However, while the guidance does state that these minimum safety thresholds do not apply to therapies for rare disorders, it does not go on to formally state what would be required as an alternative. The agency “could have, for instance, stated an algorithm such as ‘at least 1% of the U.S. population with that rare disease must be exposed to the drug, with at least half of that group for one year,’” said Sasinowski of NORD. Instead, the guidance leaves it to the discretion of the FDA reviewers, to decide on a case-by-case basis — a practice that critics say leaves too much uncertainty, inflating the perceived risk and dampening the enthusiasm of both drug developers and investors.
Another challenge to orphan drug development is the inherent difficulty of identifying patients, let alone clinical trial participants—the diseases are, by definition, “rare” and often underdiagnosed.
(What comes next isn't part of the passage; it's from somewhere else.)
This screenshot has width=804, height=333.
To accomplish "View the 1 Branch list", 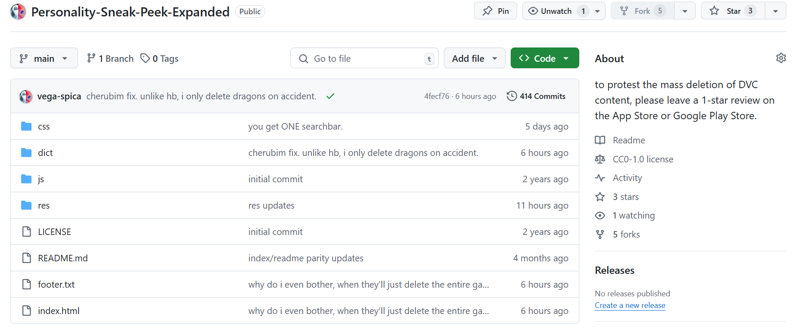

Here, the swift growth in patient or disease registries for rare diseases, often established by private advocacy groups, has been helping to make it easier and to identify patients. Once the product is in the marketplace, such registries also help manufacturers to more easily track patient progress, and gather the data needed to evaluate clinical effectiveness, safety and cost-effectiveness.
To further assist drug developers and reduce the trial-and-error nature of drug discovery, FDA’s Office of Orphan Products Development (OOPD) recently launched a new tool, the Rare Disease Repurposing Database (RDPD). The database identifies two types of drugs that are deemed promising for rare illnesses — promising investigational substances that have already received orphan-drug status and have been subjected to pharmacokinetic and toxicologic testing, and certain FDA-approved therapies that are already available for the treatment of some potentially related diseases. The goal according to FDA is to create “a far easier lift to drug developers than beginning with an untested new therapy compound.”
Specialty pharmacies: High-touch service
Today’s specialty pharmacies are equipped with specialists and clinicians to provide not just nursing services to assist with subcutaneous injection and office or home infusion, but highly individualized guidance and coaching for patients and caregivers to improve drug adherence and manage side effects, and reduce co-morbidity and hospitalizations. This has the potential to improve outcomes and generate greater revenue for the drug makers, while reducing overall healthcare expenditures for the patient.
“Traditional pharmacy dispensing settings have many challenges in dealing with patients with rare diseases, and when the potential patient population is small, many healthcare providers simply do not have any experience in dealing with the complexities of managing the disease or the treatment,” says Mark Johnson, president of US Bioservices (Frisco, TX), a specialty pharmacy and business unit of AmerisourceBergen Specialty Group. “In fact, most of the products used for relatively rare, chronic diseases may have never been seen by pharmacists at traditional pharmacies.” He goes on to note that, “We often have to coordinate with insurance companies, nursing agencies, home care providers, physicians, manufacturers and financial assistance foundations to help our patients start and remain compliant with their prescribed therapies.”
“Because they deal in select disease states and complex chronic illnesses in small populations, specialty pharmacies become expert at managing those diseases,” says Pam Sauerwald, GM, Specialty Offering Development, IMS Health (Plymouth Crossing, PA). “Having the entire population of patients taking a given medication directed to one or two pharmacies allows these players to develop great experience and expertise.” She adds that, “For the physician, it’s probably a little less about educating the specialist on the disease and the drug than the ability to have the specialty pharmacy act as an extension of his or her office and field calls that would come to them if the patient were challenged with the therapy.”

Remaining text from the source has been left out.